Fragmento dado:
┌──

No hay un factor que explique los agudos declives experimentados por algunos commodities considerados clave. Un invierno benigno en el hemisferio norte ha
afectado los precios del crudo, más que compensando los recientes recortes de
producción realizados por la Organización de Países Exportadores de Petróleo
(OPEP). La cotización del cobre, a su vez, está cayendo debido a los temores
respecto a la desaceleración del mercado inmobiliario en Estados Unidos, la
solución de varios conflictos entre mineras y sus sindicatos de trabajadores y
un incremento en las existencias del metal rojo.
¿Qué pasará con el actual declive en los precios de las materias primas? La
respuesta depende, en buena medida, del desempeño de la economía global.
El crecimiento explosivo de países en desarrollo como China e India, además de
la sólida expansión de la economía estadounidense, ha impulsado la demanda por
productos que van desde el gas natural a tuberías de cobre. Si la economía
mundial demuestra resistencia, lo más probable es que los precios de los
commodities vuelvan a ascender.
De todos modos, será difícil que las materias primas repitan las alzas de los
últimos años.
Los precios del petróleo, por ejemplo, se dispararon más del 30% tanto en 2004
como en 2005 pero cerraron 2006 prácticamente sin cambios, pese a que casi
alcanzaron US$77 el barril en julio. El barril de referencia concluyó la jornada
de ayer en la New York Mercantile Exchange en US$55,59, una caída de US$2,73
respecto a la jornada previa. El barril de crudo está ahora un dólar por debajo
del nivel de octubre, cuando la OPEP decidió recortar la producción para
apuntalar los precios.

└──

Consigna: Por favor, reproduce tal cual el fragmento sobre los precios de las materias primas desde "No hay un factor" hasta "la economía global.". Responde basándote solo en el fragmento.

Datos de origen:
┌──

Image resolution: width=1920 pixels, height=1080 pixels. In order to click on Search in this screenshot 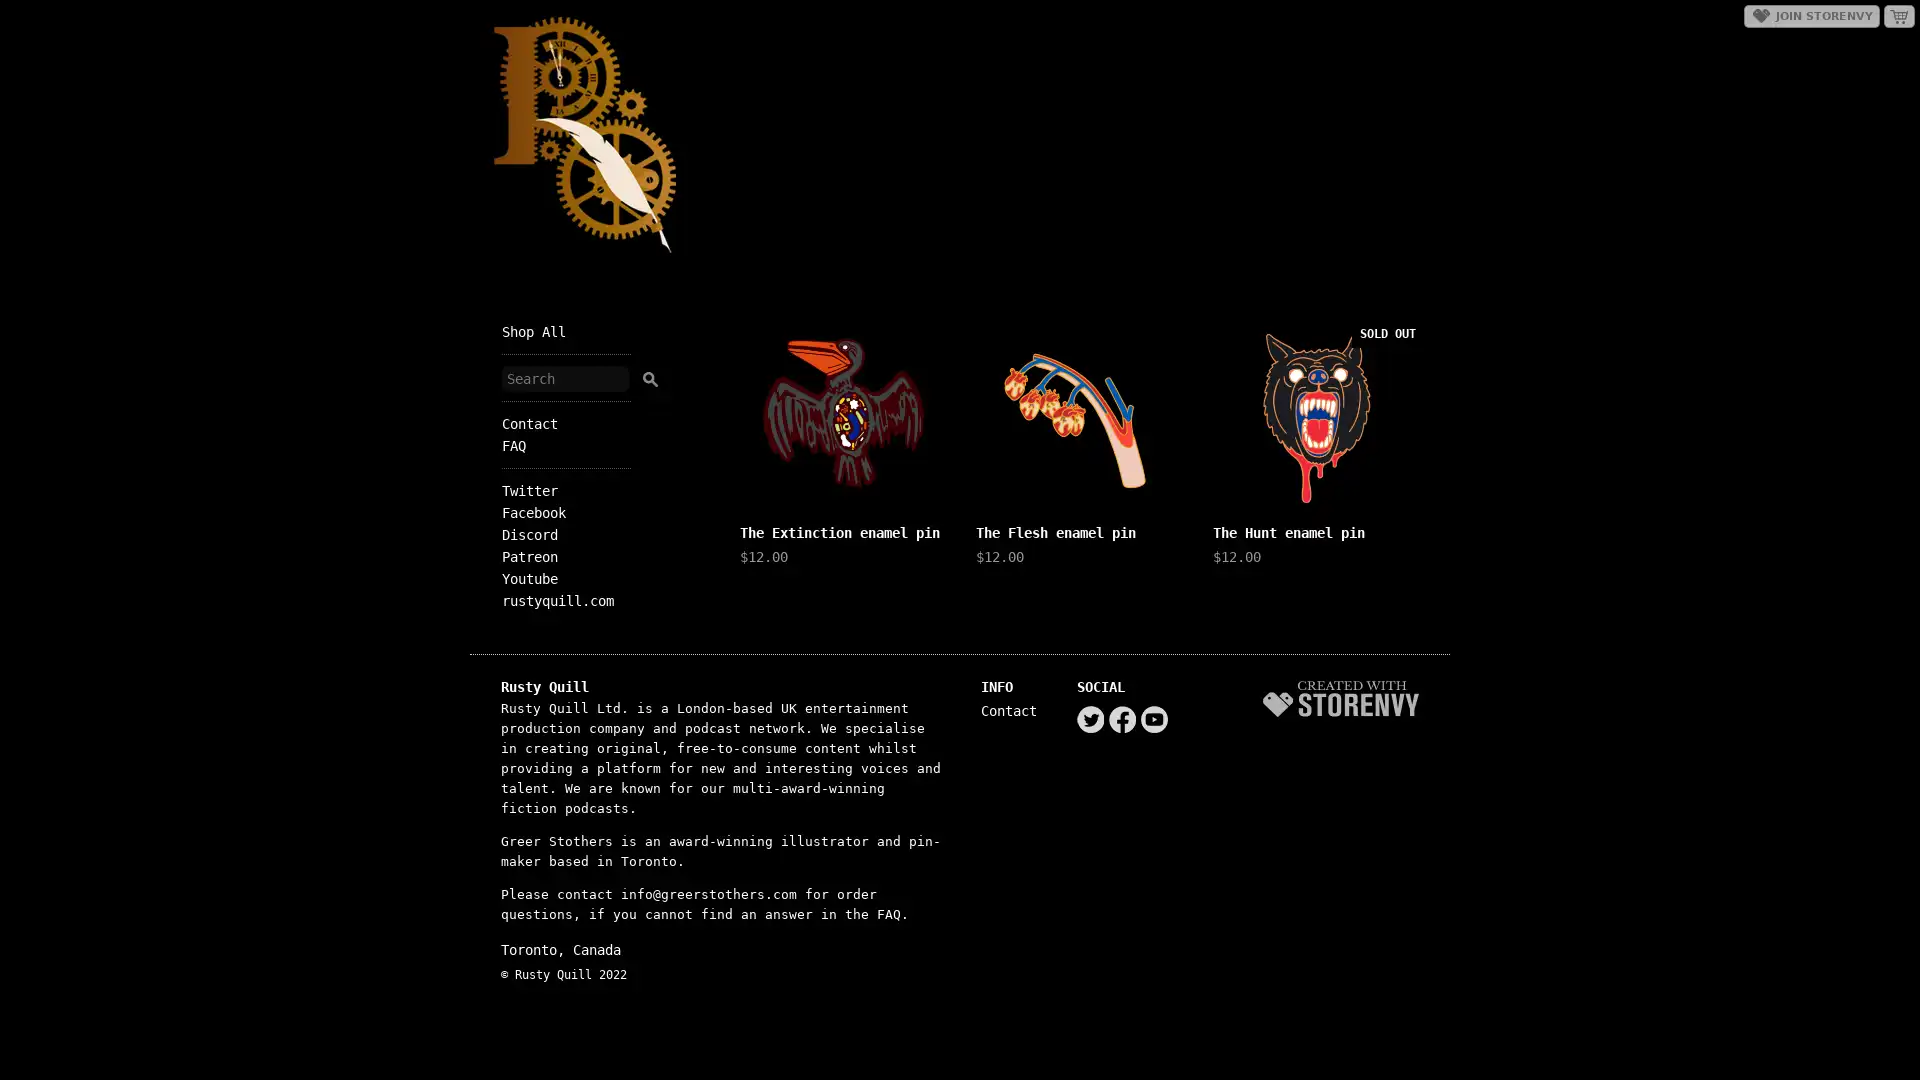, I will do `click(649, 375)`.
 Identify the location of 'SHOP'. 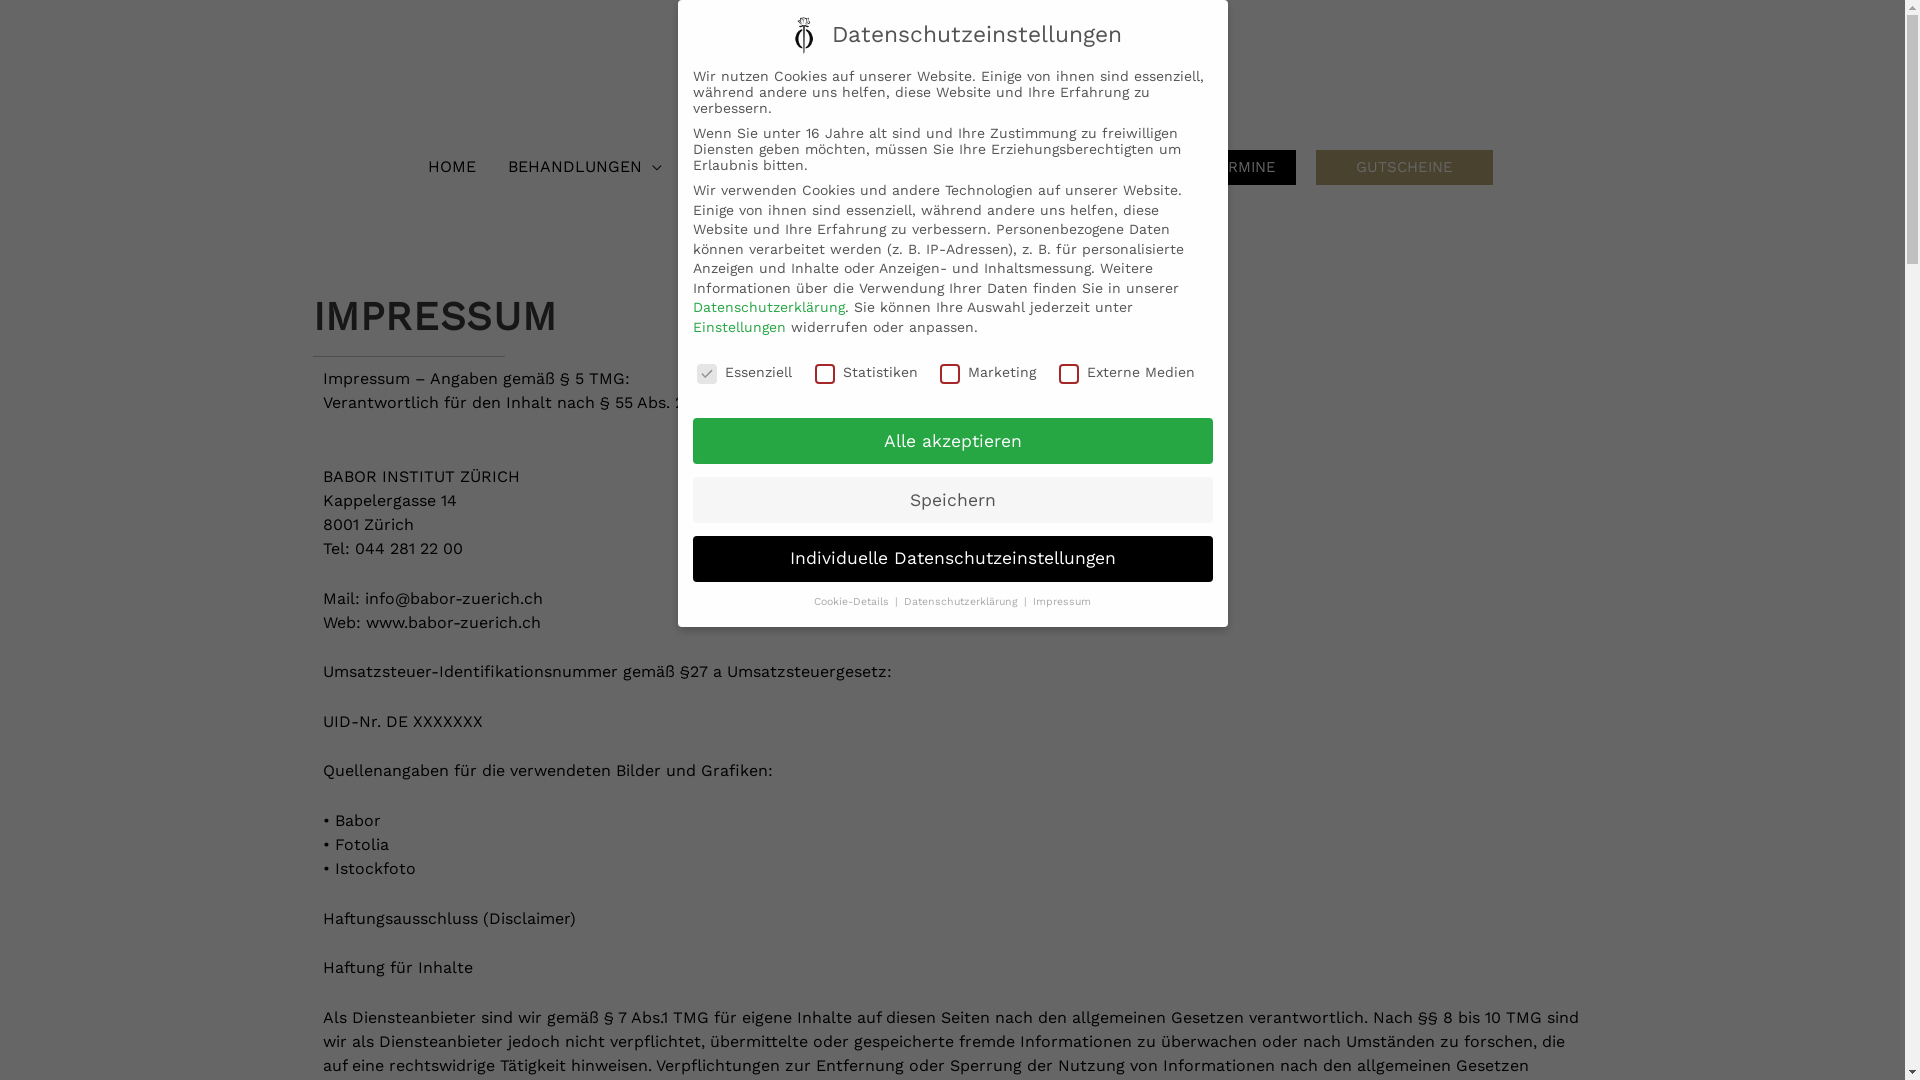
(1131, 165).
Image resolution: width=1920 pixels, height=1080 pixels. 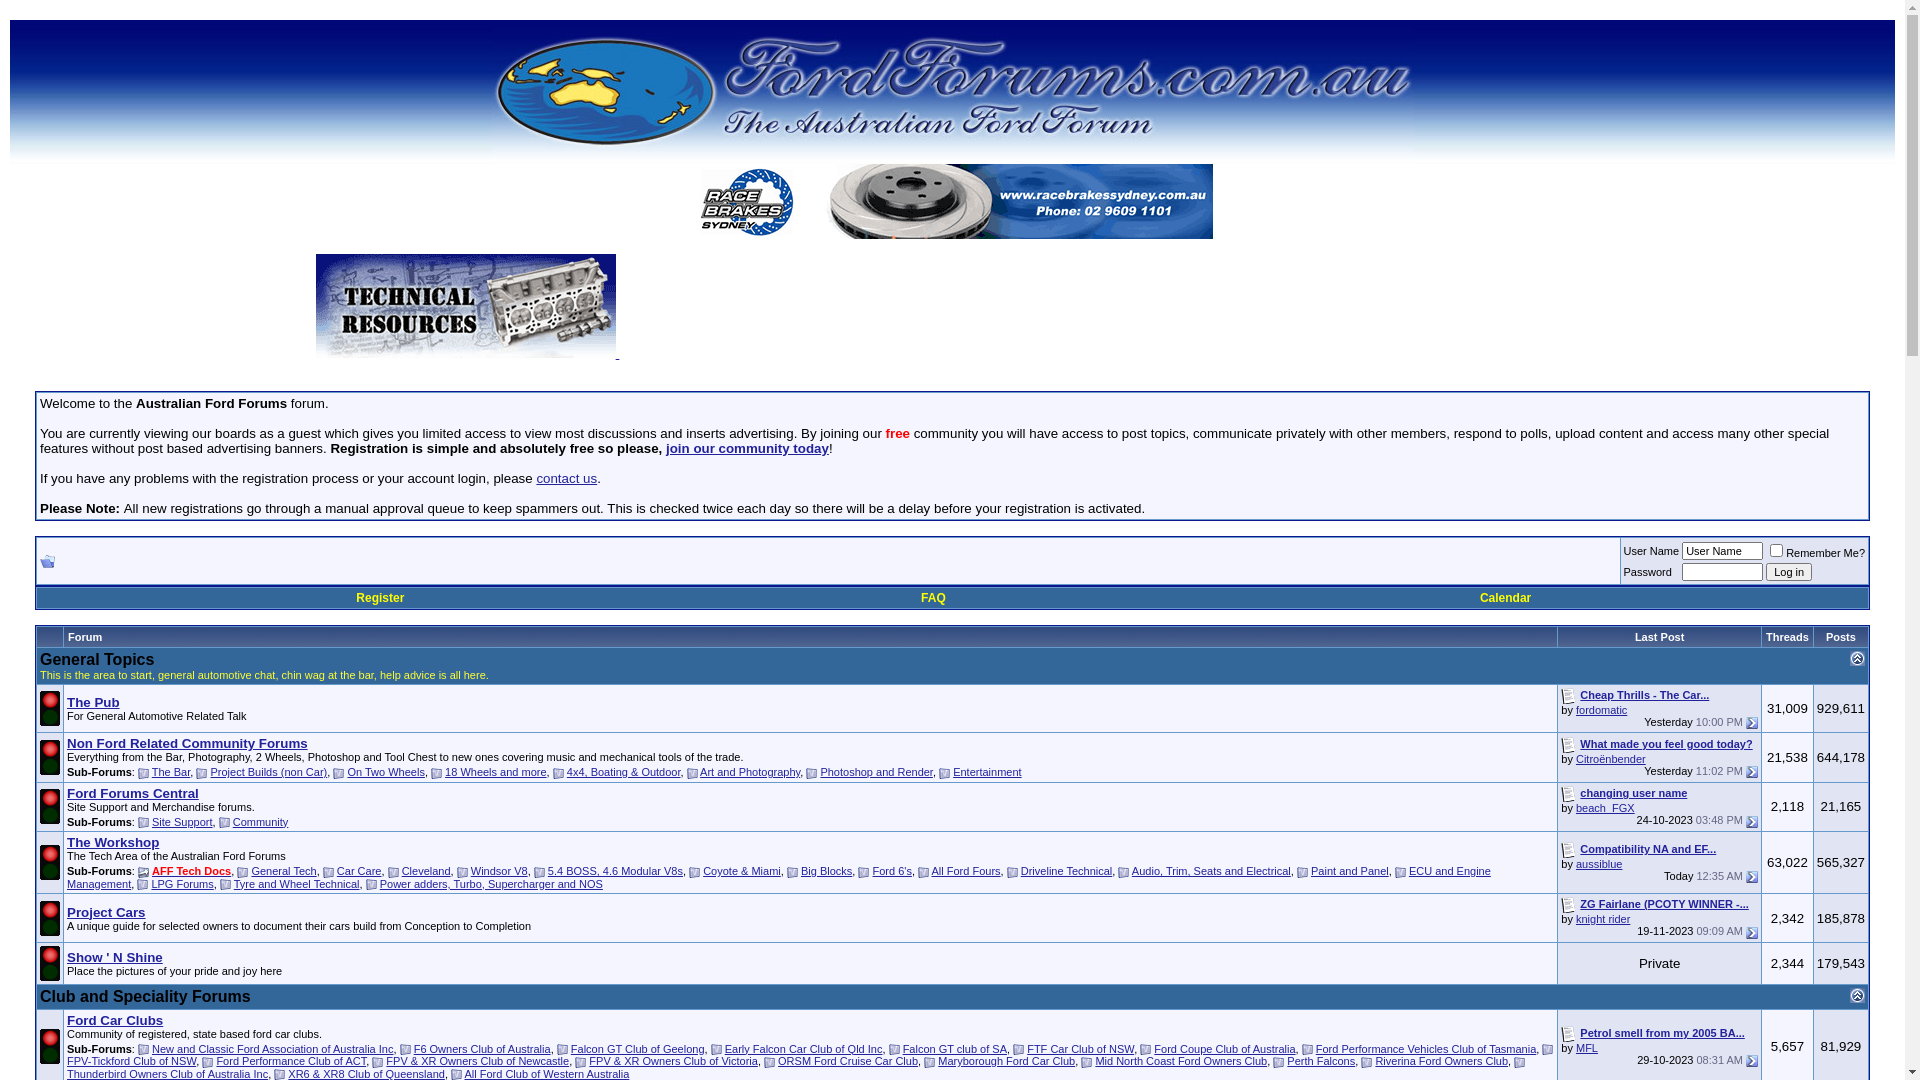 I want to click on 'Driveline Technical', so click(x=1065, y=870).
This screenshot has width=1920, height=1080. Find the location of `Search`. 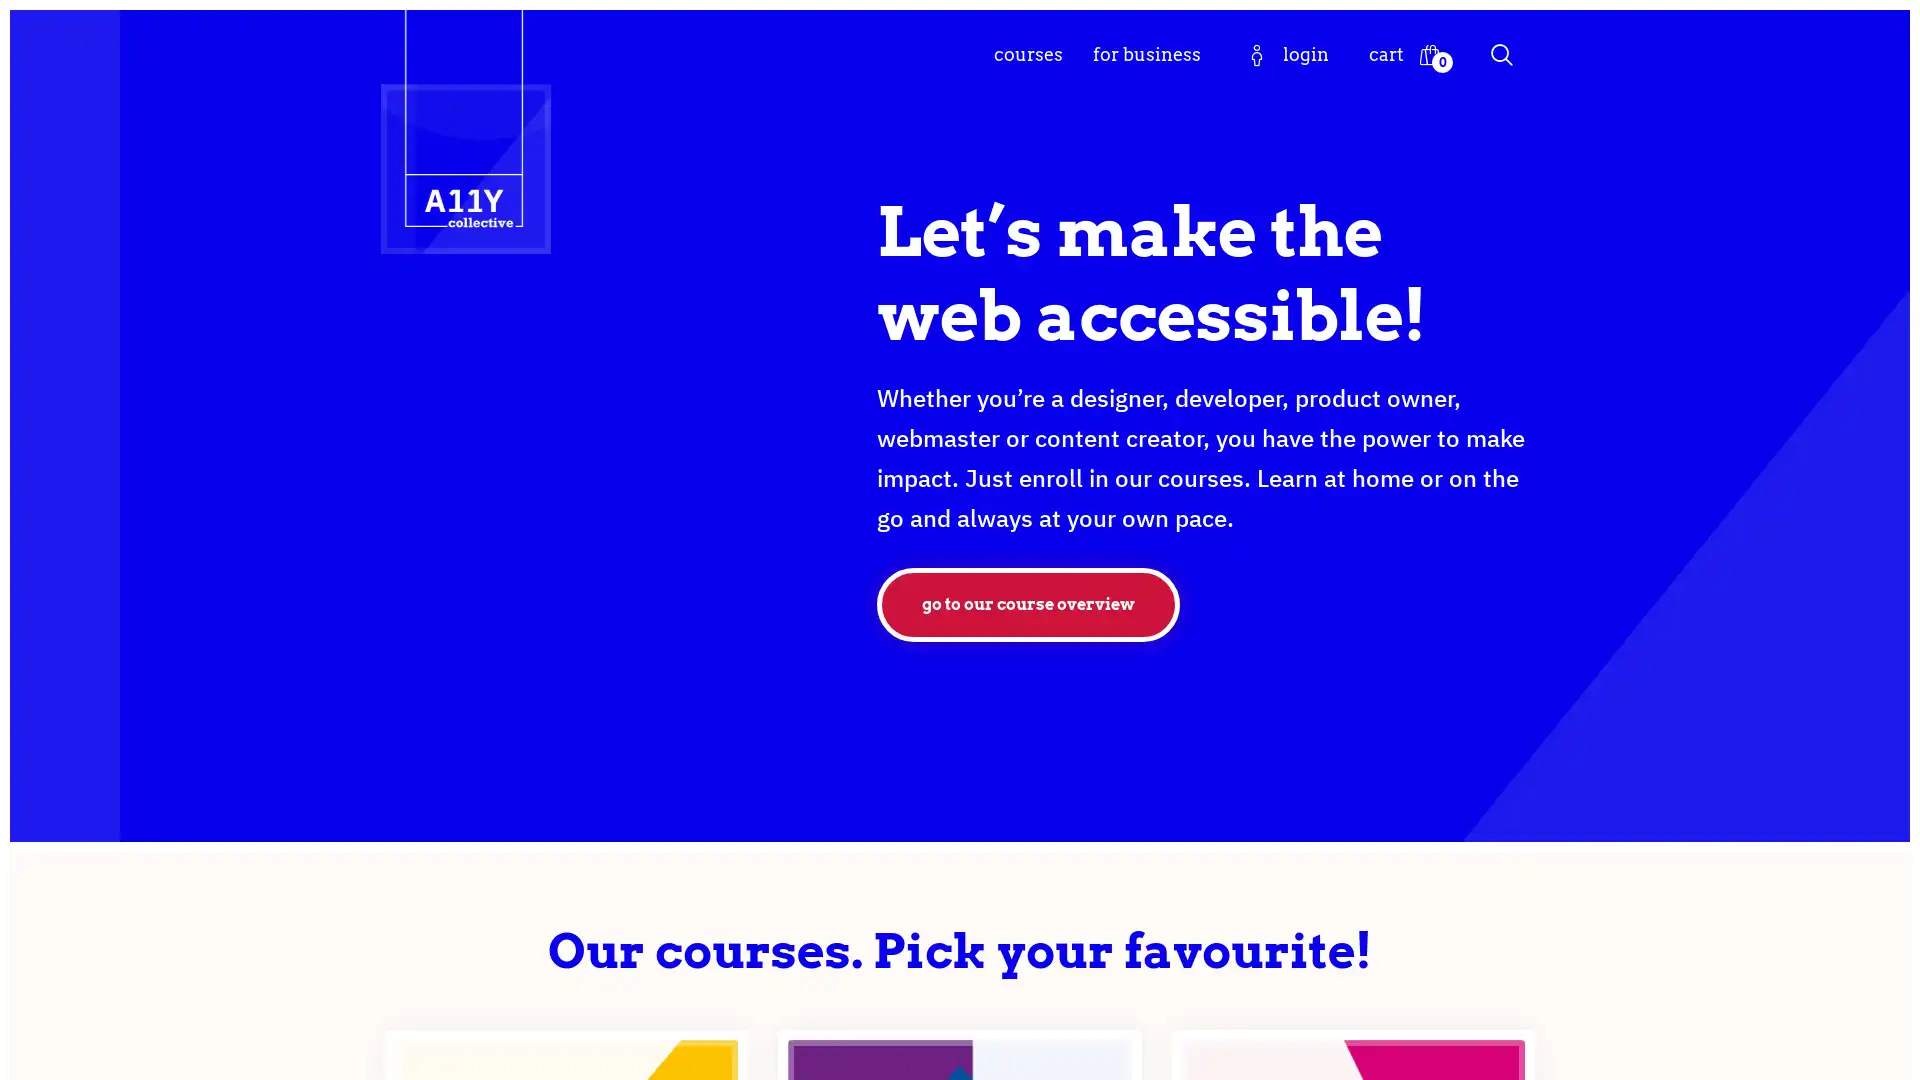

└──

Respuesta:
No hay un factor que explique los agudos declives experimentados por algunos commodities considerados clave. Un invierno benigno en el hemisferio norte ha
afectado los precios del crudo, más que compensando los recientes recortes de
producción realizados por la Organización de Países Exportadores de Petróleo
(OPEP). La cotización del cobre, a su vez, está cayendo debido a los temores
respecto a la desaceleración del mercado inmobiliario en Estados Unidos, la
solución de varios conflictos entre mineras y sus sindicatos de trabajadores y
un incremento en las existencias del metal rojo.
¿Qué pasará con el actual declive en los precios de las materias primas? La
respuesta depende, en buena medida, del desempeño de la economía global.